Depo artık faliyete geçtiğinden silahlı güvenlikçi kalmaya başlamış varmış ona kendimizi tanıttık burada ilk kuruluşunda yaşadığımız hayatımızı anlattık köpekleri sorduk Eşimin Nohutçu başı Dediği kızım ve benim Vefalı diye seslendiği Anne 8 yıl önce ,iki yavrusu da 1 yıl önce ölmüş . Yavrunun birini sahiplenmişler , son kalan yavru nere de dedim O da yaşlandı sokaklarda dolaşıyor Bazen buraya geliyor bir şeyler veriyorum dedi .
Yanlış anlamazsan sana bir miktar mama parası vereyim onu lütfen besle olur mu dediğimde Ağabey rica ederim biz ona kıyar mıyız inan gerek yok geldiği zaman mutlaka besliyoruz dedi . İçimize su serpildi , eşimle ağaçlara ellerimiz, süre süre Depo bölgesinden ayrıldık .
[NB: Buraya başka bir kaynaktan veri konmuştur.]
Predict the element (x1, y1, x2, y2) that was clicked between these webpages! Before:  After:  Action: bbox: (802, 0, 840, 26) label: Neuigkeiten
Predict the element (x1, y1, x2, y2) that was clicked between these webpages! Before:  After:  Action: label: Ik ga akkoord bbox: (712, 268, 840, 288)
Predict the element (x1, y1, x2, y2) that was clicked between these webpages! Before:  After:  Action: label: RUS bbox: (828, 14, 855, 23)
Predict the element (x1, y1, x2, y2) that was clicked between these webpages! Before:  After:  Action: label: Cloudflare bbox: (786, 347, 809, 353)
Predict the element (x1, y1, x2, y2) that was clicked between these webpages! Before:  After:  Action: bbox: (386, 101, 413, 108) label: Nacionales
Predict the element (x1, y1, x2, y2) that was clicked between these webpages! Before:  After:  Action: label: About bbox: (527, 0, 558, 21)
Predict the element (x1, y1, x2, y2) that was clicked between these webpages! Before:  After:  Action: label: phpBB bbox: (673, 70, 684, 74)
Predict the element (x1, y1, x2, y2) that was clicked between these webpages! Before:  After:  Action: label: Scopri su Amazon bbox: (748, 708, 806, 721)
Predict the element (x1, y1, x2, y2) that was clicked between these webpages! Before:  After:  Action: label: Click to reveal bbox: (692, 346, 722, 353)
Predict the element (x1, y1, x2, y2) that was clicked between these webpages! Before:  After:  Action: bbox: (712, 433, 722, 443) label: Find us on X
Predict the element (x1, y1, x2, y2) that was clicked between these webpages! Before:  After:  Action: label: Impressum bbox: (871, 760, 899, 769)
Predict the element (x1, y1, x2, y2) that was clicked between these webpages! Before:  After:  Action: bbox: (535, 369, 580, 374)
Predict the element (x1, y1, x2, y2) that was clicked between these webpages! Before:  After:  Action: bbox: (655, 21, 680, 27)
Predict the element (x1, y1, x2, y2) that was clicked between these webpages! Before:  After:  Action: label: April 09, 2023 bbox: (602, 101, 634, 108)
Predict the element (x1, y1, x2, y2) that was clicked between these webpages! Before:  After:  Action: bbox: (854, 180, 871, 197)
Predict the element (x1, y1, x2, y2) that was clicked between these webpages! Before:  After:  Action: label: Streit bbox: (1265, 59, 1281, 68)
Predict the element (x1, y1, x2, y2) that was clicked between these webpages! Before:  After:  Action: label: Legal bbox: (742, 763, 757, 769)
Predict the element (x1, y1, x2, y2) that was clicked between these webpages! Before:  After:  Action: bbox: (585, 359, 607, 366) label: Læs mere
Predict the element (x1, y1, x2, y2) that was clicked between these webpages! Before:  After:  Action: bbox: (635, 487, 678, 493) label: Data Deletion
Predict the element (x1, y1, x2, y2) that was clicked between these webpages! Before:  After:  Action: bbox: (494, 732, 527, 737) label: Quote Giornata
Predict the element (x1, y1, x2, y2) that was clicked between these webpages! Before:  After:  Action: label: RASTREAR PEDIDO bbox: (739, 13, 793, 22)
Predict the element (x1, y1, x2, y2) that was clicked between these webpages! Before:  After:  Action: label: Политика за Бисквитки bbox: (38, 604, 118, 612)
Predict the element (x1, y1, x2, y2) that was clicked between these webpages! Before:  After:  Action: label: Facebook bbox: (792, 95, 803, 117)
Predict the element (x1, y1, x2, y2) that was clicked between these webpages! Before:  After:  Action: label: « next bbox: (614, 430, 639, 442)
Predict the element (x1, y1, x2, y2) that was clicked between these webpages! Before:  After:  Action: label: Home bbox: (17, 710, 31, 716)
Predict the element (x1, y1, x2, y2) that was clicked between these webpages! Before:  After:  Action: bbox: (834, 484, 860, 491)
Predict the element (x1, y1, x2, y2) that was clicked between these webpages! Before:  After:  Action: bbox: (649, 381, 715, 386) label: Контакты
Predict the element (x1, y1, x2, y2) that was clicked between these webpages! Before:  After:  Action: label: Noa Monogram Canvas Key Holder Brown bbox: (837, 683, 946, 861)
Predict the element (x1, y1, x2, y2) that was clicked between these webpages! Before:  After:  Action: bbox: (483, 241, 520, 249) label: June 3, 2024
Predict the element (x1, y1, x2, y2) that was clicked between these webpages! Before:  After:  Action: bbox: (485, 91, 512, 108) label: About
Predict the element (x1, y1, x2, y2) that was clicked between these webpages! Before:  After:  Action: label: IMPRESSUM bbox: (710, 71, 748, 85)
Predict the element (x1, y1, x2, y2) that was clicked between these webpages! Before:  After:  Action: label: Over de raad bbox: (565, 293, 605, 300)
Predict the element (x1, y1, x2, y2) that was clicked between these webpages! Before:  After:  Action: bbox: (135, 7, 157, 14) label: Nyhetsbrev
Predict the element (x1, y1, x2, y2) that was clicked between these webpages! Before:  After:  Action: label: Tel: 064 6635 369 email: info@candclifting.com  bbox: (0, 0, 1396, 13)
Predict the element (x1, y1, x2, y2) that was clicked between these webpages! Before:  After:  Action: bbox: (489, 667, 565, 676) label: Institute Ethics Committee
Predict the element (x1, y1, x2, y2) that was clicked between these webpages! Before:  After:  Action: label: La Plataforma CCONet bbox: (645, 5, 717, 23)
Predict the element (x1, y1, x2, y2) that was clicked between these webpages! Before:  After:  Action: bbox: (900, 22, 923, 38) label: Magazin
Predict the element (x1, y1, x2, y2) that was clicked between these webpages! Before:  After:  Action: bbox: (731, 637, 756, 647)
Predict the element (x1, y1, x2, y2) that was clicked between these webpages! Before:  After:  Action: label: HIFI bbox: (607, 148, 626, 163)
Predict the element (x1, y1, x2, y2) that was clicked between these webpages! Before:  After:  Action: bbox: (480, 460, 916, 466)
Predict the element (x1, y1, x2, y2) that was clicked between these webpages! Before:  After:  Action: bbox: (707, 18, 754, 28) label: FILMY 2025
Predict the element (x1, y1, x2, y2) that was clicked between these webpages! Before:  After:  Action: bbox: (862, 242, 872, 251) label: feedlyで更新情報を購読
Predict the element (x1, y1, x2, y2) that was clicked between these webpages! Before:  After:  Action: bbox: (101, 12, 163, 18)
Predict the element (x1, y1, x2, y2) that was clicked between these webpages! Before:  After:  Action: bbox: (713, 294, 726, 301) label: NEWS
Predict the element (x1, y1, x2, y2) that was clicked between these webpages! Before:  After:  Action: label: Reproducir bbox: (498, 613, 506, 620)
Bu gerçek hikaye benim yaşamamda hiç unutulmayan bir vefa belgesidir .
Doğum yapmış bir köpeğin bize gelmesi , bizim kovmak yerine ona yardım etmemiz O gece evde yarım tencere nohut yemeğini kalmış olması , hepsi Yaradanın planıydı bizi sınadı o gece biz aslında Köpeğe iyilik yapmakla Yaradanın planın içinde görev aldık .
Belki de Ailemi korumak için başımıza o Köpeği göndermişti .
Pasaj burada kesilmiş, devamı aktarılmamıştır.